I see this as creativity. My brain fixates on something, that something ends up going in 100 different directions at 100 miles per hour, and new and strange things manifest as a result.
The difference between someone like yours truly and the average person that has a sense of dignity in terms of not sharing every bizarre thought is that when I get an idea, I embrace it, say it out loud, and run with it. To me, manifesting every absurd idea in my brain is a steam-release valve for my insanity. It lets me put it out into the world, observe it, and basically say, “You know what? That is actually pretty fucked up.”
Last Night Dreaming
I was trying SO hard to sleep last night, and it wasn’t happening. And when that happens, the mind takes over and it won’t stay quiet. So I start thinking about … things.
Last night I was thinking about horror. Horror movies, and great horror stories. But serious horror, not stupid horror. Real mind-melting, twisted, violent, gory horror.
Then, I started thinking about horror movies … but that went off the rails fast and I started picturing schlocky 80s creature-feature horror flicks that I grew up on.
Remember this one?
Or this one?
Or even this gem:
But … Why?
I don’t know. But then my brain got going on how I desperately want to write a deeply philosophical and terrifying horror story. And inevitably, what starts out as a desire to start a serious project turns into something like this …
This is what it is like when ideas get filtered through my grey matter. I cannot help it.
Ideas start out as something genuine and serious, but then the absurdity takes over and the next thing you know I’m sitting here plotting out a short story at 5AM, putting it on the “write this eventually” back-burner and creating a COVER FOR THE DADGUM THANG on a Sunday morning when I should be sleeping.
But … the hilarity of writing a pulpy creature-feature tale about Butt Slugs from Uranus (…to YOUR ANUS!), taking over people’s minds and turning them into hungry, zombified vessels with hooked tentacles bursting out from their face as a small town gets terrorized … seems like a blast, honestly.

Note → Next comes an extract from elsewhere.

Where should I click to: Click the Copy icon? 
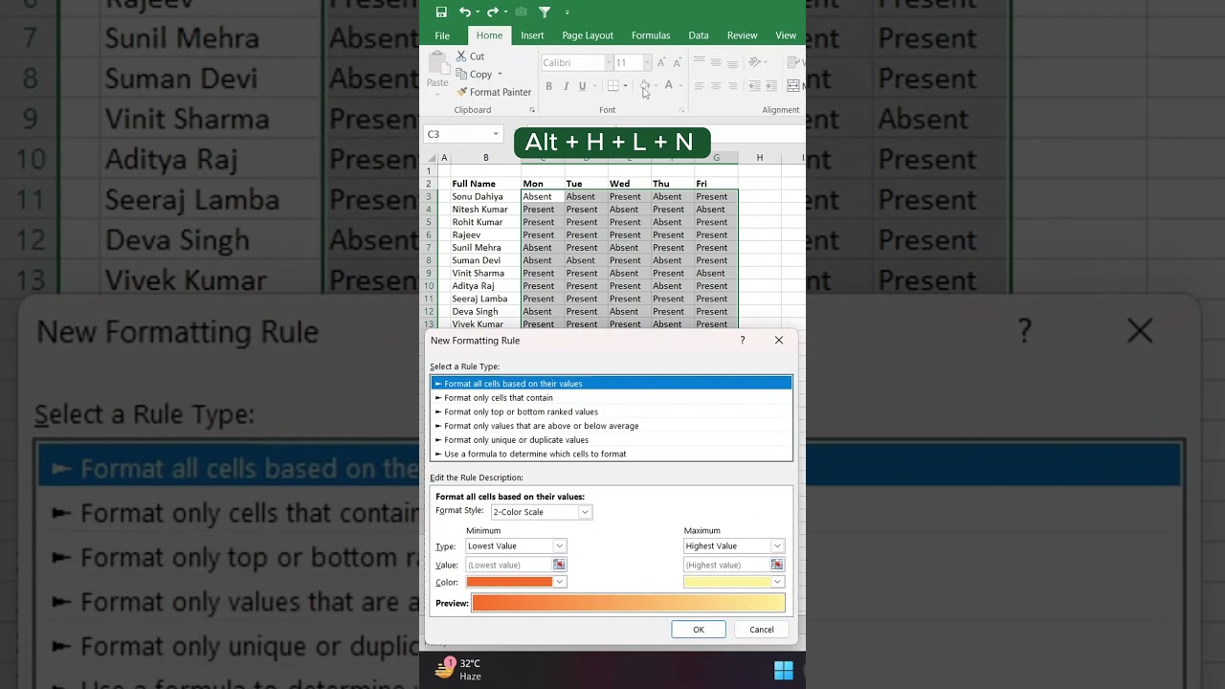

The next thing you know, I’ve got a young 16 year-old girl as the protagonist, her jock boyfriend trying to get to 2nd base but ending up being … er … “back-door violated” by butt slugs from outer space, and it turns into a gigantic bloody slasher-fest where our poor Donna Webster ends up snagging her dad’s hatchet and hacking all of these butt-slug-zombified friends and family to gory bits in an effort to survive the night and save her bratty 11 year-old brother Thomas in the process.
Radical Acceptance.
“Radical Acceptance” is this concept of allowing whatever it is that is happening, to happen. This is loosely tied to the sunk-cost fallacy. Basically, when you’re lying awake at night, the notion of sitting there fighting against your brain to try and gain sleep is akin to swimming upstream. It might be better to accept that it is not happening, let some creativity flow, and move forward without the frustration or anger that’s just going to have you not sleeping anyway.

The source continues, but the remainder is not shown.